I like the Diamond antennas best. Very high quality plus good power handling capacity with their HD series.

After carefully comparing the two several times, my Diamond SG-2000HD (collinear) receives the same as a 5/8th wave antenna.
 
The extra gain in the collinear is not noticeable in terms of receive, but in terms of transmitting, I did notice that the SG-2000HD had a little more range than the 5/8th wave, especially for repeaters in fringe areas.

Comparing gain numbers, Diamond claims that their SG-2000HD is roughly 5.2 dBd. If true, that would be about 1.8 dB over a 5/8th wave antenna.
The higher gain in the collinear makes for a narrower radiation pattern towards the horizon, which from experience, is not always advantageous for mobile communications. The antenna performance becomes increasingly dependent on the variation of the terrain, as well as nearby obstructions.

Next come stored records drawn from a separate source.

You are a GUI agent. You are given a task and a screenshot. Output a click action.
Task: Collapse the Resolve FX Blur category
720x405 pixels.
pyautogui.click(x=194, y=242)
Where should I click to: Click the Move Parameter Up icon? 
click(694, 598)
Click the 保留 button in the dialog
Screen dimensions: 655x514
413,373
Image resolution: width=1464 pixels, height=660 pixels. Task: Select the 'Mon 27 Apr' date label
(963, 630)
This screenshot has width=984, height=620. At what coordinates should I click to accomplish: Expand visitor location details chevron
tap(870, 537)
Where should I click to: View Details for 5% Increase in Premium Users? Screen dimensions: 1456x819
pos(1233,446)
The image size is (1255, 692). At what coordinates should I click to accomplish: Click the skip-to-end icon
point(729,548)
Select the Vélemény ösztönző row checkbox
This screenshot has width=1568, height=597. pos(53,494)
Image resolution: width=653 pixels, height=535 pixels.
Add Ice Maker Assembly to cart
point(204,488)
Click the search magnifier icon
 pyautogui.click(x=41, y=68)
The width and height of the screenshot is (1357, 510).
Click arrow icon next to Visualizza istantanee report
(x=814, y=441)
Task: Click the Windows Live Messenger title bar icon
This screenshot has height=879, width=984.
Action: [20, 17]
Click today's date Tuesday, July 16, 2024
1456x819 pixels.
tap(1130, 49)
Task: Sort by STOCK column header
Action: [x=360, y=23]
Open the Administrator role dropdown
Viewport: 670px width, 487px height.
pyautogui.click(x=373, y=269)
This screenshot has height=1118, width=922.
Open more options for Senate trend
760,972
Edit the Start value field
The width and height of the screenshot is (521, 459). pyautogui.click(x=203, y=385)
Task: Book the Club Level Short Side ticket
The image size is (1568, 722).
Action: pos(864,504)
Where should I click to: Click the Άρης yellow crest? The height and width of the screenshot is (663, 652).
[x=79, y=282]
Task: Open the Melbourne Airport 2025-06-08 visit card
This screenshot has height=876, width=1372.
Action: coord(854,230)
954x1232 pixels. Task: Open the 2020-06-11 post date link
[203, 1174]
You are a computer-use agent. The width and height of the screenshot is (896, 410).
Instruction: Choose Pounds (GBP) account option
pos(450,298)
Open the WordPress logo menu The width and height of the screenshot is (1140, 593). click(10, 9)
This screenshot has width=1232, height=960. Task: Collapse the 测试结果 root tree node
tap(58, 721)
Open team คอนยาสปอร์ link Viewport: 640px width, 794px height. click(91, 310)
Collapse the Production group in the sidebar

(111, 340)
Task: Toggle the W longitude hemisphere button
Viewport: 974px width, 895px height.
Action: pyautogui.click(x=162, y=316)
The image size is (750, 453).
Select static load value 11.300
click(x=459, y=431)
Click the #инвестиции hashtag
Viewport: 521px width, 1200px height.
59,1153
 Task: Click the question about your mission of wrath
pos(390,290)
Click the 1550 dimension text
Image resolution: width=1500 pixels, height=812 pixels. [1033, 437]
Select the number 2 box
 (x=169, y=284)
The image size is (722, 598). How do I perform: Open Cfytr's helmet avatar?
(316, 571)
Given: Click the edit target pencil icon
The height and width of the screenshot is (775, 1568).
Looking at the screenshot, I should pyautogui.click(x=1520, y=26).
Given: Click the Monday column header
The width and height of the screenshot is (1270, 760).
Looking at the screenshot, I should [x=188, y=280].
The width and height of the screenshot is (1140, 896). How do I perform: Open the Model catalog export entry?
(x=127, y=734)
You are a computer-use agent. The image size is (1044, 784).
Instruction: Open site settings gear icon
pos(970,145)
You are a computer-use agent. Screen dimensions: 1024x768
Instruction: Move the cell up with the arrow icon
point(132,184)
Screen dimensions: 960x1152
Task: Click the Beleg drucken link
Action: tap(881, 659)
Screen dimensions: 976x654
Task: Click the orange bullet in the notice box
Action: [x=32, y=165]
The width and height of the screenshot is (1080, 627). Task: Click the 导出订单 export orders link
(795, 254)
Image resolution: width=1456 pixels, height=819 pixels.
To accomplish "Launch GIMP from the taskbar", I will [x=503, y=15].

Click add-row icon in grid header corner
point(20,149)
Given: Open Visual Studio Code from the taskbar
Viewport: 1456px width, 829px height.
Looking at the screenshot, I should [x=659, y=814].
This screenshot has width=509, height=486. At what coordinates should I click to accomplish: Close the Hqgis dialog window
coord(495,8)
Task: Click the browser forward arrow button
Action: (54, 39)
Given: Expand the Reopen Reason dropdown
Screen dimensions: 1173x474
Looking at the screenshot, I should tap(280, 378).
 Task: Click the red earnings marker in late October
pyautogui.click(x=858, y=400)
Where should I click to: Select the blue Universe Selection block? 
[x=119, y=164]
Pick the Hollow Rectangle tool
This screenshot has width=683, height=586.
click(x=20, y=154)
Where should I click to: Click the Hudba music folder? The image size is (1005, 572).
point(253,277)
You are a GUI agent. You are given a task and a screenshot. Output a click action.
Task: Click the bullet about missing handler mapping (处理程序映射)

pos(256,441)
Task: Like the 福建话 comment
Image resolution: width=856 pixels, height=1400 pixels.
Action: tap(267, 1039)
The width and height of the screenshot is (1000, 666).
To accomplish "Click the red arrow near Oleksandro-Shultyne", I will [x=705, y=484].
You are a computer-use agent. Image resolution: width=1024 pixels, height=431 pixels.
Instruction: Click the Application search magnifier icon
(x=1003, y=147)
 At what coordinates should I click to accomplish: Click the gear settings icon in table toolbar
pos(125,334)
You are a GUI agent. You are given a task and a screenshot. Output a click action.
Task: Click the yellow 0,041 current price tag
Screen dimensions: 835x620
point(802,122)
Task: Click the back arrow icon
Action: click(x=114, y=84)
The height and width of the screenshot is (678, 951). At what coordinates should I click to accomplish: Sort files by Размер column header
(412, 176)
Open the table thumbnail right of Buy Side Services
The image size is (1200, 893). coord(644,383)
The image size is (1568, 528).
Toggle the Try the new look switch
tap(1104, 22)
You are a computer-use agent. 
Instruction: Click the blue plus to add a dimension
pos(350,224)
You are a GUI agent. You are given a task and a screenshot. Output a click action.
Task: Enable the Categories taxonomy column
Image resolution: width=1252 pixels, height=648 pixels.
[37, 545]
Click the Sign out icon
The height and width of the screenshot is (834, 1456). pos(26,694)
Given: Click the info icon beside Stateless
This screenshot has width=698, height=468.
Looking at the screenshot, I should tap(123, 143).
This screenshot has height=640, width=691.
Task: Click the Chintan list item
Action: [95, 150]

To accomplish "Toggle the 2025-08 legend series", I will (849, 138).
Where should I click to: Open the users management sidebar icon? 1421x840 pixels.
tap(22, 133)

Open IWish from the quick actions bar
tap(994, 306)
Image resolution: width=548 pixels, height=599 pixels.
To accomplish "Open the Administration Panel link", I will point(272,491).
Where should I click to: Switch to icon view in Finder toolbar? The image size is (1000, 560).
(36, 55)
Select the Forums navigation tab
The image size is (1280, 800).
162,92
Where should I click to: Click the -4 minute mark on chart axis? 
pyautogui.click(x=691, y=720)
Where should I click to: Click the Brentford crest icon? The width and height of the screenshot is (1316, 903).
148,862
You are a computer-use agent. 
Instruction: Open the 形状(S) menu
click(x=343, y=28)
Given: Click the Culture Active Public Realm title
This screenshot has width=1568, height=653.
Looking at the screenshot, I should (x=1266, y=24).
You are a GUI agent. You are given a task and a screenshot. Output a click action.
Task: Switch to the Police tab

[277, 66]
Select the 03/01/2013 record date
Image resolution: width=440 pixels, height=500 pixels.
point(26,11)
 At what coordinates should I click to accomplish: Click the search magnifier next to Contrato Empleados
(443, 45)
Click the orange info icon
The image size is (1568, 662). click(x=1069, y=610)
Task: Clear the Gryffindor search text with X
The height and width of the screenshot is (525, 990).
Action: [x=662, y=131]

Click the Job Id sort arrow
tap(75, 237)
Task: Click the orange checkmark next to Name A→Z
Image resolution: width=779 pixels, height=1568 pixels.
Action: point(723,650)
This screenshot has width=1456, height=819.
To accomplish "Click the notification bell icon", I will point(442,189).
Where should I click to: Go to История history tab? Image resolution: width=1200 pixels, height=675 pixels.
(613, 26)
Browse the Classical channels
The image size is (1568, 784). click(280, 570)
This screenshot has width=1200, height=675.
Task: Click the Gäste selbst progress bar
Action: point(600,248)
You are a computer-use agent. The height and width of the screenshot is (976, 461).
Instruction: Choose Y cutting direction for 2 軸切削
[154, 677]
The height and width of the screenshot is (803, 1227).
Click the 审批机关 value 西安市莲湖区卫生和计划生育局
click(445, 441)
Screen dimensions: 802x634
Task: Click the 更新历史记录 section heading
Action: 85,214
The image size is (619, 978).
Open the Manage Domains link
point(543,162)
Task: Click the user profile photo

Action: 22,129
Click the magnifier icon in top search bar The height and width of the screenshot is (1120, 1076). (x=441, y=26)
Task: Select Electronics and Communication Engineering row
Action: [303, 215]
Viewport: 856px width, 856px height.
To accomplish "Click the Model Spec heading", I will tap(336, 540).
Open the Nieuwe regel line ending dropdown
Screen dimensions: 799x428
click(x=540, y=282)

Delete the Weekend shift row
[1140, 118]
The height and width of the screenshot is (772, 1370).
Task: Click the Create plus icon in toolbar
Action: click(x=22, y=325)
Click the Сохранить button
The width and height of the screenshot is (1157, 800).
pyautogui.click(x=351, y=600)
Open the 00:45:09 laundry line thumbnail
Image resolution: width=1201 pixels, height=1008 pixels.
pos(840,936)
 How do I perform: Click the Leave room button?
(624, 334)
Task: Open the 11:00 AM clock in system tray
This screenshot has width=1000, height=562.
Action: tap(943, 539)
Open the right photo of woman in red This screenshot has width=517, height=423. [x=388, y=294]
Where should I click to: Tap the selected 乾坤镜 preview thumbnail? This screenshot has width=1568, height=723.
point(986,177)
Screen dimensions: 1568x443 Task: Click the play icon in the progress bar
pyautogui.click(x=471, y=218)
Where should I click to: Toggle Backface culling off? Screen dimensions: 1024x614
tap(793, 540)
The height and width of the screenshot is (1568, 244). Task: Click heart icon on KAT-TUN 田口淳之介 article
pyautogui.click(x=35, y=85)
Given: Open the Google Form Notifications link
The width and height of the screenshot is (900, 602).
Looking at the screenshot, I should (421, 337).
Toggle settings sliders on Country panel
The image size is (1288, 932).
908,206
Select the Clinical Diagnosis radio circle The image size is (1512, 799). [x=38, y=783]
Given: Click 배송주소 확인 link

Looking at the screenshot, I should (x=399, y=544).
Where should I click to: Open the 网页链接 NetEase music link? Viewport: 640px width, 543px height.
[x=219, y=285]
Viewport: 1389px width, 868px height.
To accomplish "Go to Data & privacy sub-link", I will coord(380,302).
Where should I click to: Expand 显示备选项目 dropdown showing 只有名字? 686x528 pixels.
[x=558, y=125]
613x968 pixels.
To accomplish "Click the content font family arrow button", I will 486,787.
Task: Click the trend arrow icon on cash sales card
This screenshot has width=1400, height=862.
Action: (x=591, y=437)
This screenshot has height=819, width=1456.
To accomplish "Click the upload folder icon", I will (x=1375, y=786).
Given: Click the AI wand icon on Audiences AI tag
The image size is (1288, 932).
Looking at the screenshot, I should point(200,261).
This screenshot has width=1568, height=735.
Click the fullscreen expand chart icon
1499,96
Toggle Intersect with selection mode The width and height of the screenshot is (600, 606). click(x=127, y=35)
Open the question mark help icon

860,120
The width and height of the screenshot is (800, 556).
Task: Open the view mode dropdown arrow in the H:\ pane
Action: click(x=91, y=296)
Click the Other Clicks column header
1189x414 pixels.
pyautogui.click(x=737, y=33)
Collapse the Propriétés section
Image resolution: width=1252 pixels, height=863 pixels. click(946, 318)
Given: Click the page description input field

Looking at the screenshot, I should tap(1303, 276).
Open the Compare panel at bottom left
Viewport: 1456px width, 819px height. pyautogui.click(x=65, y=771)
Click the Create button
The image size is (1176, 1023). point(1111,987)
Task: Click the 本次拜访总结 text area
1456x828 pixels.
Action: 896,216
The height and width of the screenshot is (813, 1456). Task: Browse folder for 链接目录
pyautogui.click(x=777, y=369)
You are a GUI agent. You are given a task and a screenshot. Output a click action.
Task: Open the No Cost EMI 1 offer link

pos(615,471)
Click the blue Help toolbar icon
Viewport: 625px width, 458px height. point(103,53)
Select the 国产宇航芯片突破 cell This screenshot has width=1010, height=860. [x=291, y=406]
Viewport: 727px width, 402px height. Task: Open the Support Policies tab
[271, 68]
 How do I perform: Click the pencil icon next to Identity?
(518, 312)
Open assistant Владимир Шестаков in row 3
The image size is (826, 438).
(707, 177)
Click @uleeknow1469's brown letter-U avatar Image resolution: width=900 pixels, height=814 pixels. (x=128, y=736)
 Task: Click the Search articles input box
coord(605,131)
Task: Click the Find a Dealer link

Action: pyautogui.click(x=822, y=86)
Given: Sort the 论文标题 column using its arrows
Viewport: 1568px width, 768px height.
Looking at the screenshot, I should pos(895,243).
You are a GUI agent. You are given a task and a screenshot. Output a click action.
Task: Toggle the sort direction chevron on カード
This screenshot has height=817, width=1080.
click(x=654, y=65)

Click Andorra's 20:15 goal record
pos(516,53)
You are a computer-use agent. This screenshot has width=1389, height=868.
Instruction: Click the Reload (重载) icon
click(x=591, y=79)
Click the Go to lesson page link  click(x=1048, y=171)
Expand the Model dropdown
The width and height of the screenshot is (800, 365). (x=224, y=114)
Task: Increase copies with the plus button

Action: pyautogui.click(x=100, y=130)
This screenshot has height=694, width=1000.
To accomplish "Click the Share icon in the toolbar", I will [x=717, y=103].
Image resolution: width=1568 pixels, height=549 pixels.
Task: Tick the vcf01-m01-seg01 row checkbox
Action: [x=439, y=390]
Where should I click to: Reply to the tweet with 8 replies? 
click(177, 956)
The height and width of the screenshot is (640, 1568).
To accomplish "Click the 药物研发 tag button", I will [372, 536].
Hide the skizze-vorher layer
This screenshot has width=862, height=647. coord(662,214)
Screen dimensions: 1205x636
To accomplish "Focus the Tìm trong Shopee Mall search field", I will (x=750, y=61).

Instead of having a modest and continuous signal into a repeater (say with a 1/4 wave, which has a large radiation lobe over the horzion), the higher gain collinear antennas will radiate a stronger signal low to the horizon. However, that signal has a higher possibility of being interrupted by terrain variation and obstructions. In the end, you may get a broken-up signal by running the higher gain mobile antenna.

I have yet to find a balance between optimum radiation angle and gain for mobile VHF antennas used in suburban areas. My collinear is excellent for use in open, flat country terrain, or when parked at a high spot.  I would rate it as very good for suburban terrain, but not excellent.